#### TASK DETAILS
The expected answer is a copy of every line in the listing that has the word "computer".

#### MATERIAL SHOWN
%%

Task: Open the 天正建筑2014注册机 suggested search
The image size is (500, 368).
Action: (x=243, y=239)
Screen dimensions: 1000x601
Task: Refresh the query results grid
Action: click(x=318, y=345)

%%
%%

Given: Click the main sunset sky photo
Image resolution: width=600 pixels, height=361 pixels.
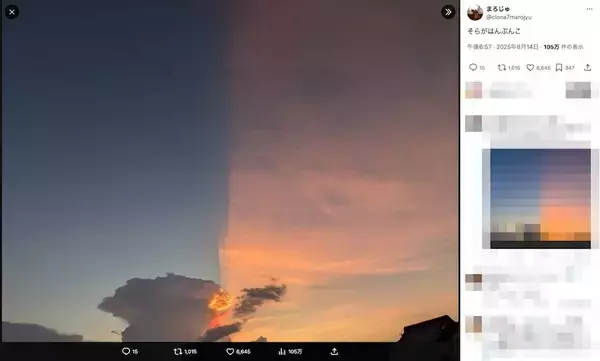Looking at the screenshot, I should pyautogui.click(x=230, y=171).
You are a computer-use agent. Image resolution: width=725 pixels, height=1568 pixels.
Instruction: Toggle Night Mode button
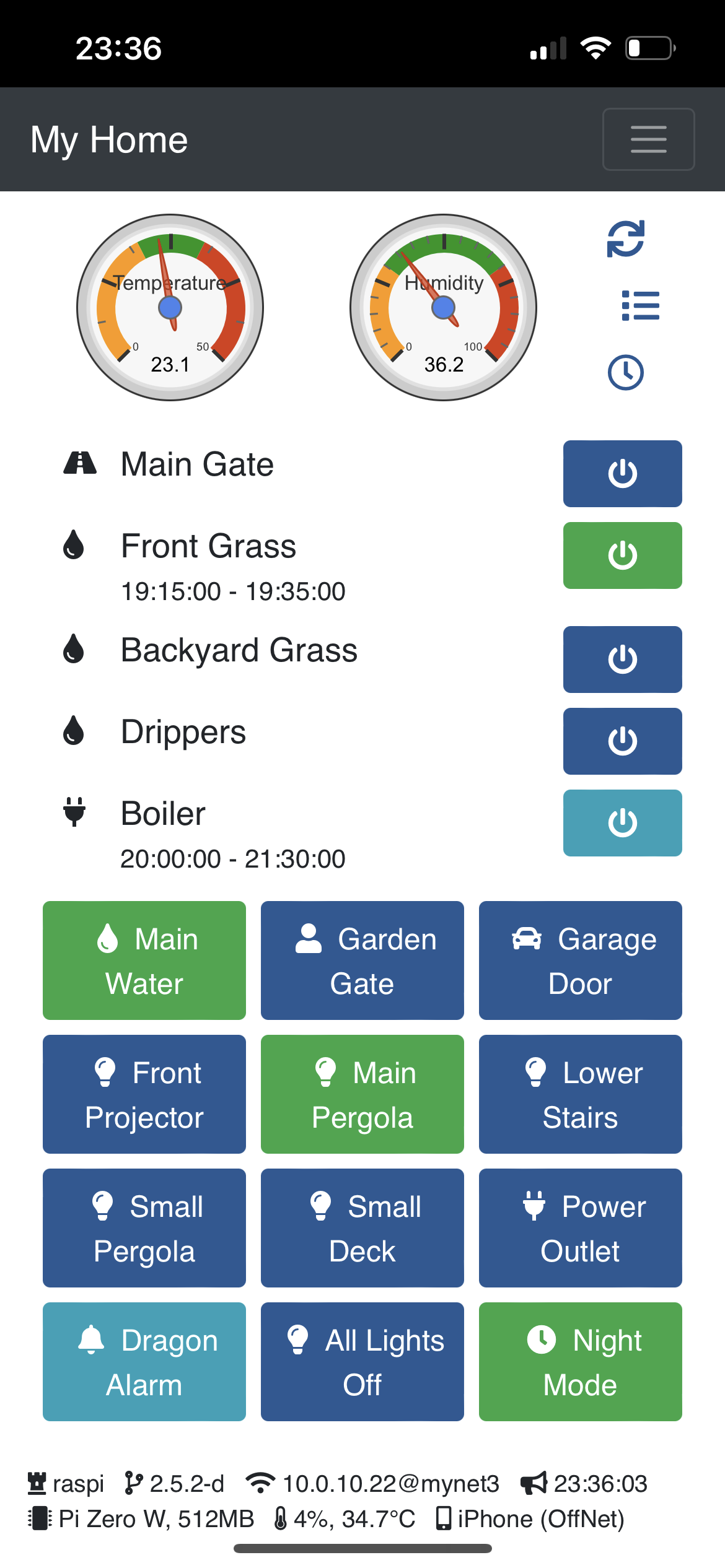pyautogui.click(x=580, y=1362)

%%
%%

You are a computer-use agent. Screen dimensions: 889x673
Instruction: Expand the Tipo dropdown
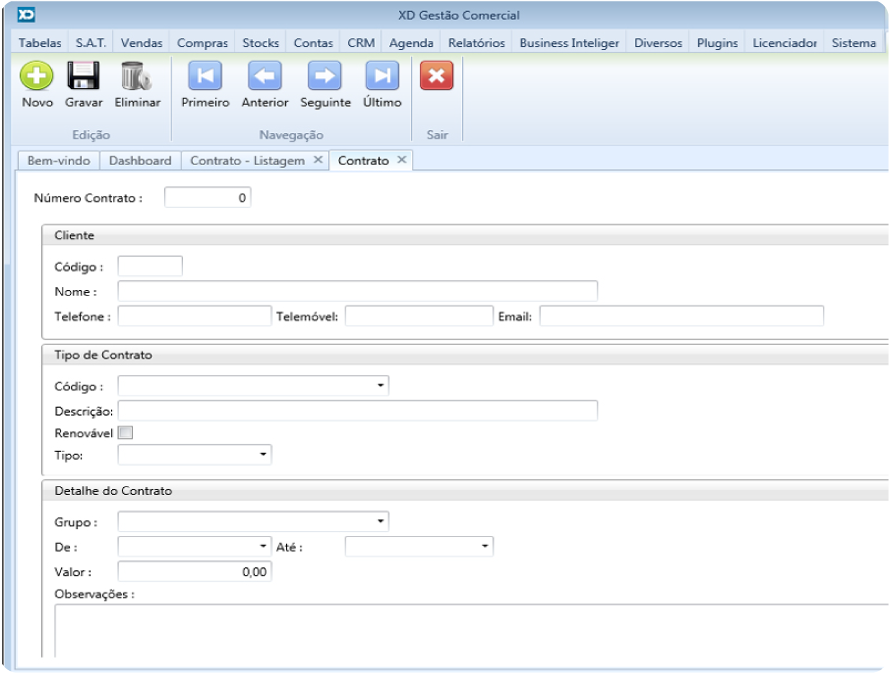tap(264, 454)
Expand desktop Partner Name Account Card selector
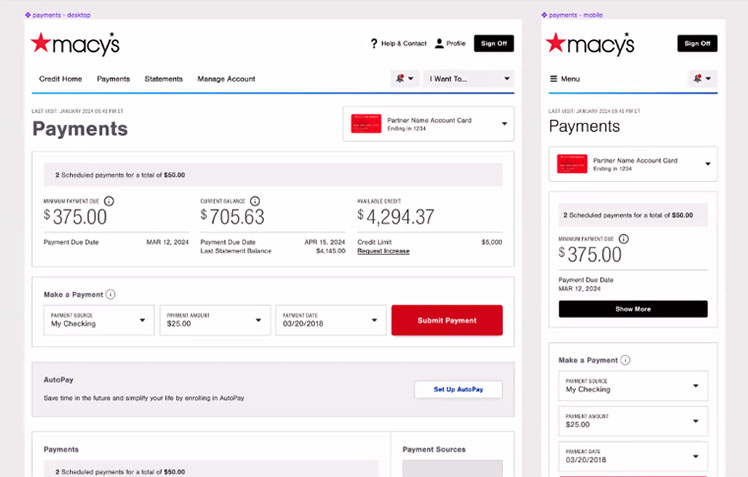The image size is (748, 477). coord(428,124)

%%

#### RESULT OF THE EXERCISE
You are a computer-use agent. Image resolution: width=725 pixels, height=1568 pixels.
You are a computer-use agent. Screen dimensions: 889x673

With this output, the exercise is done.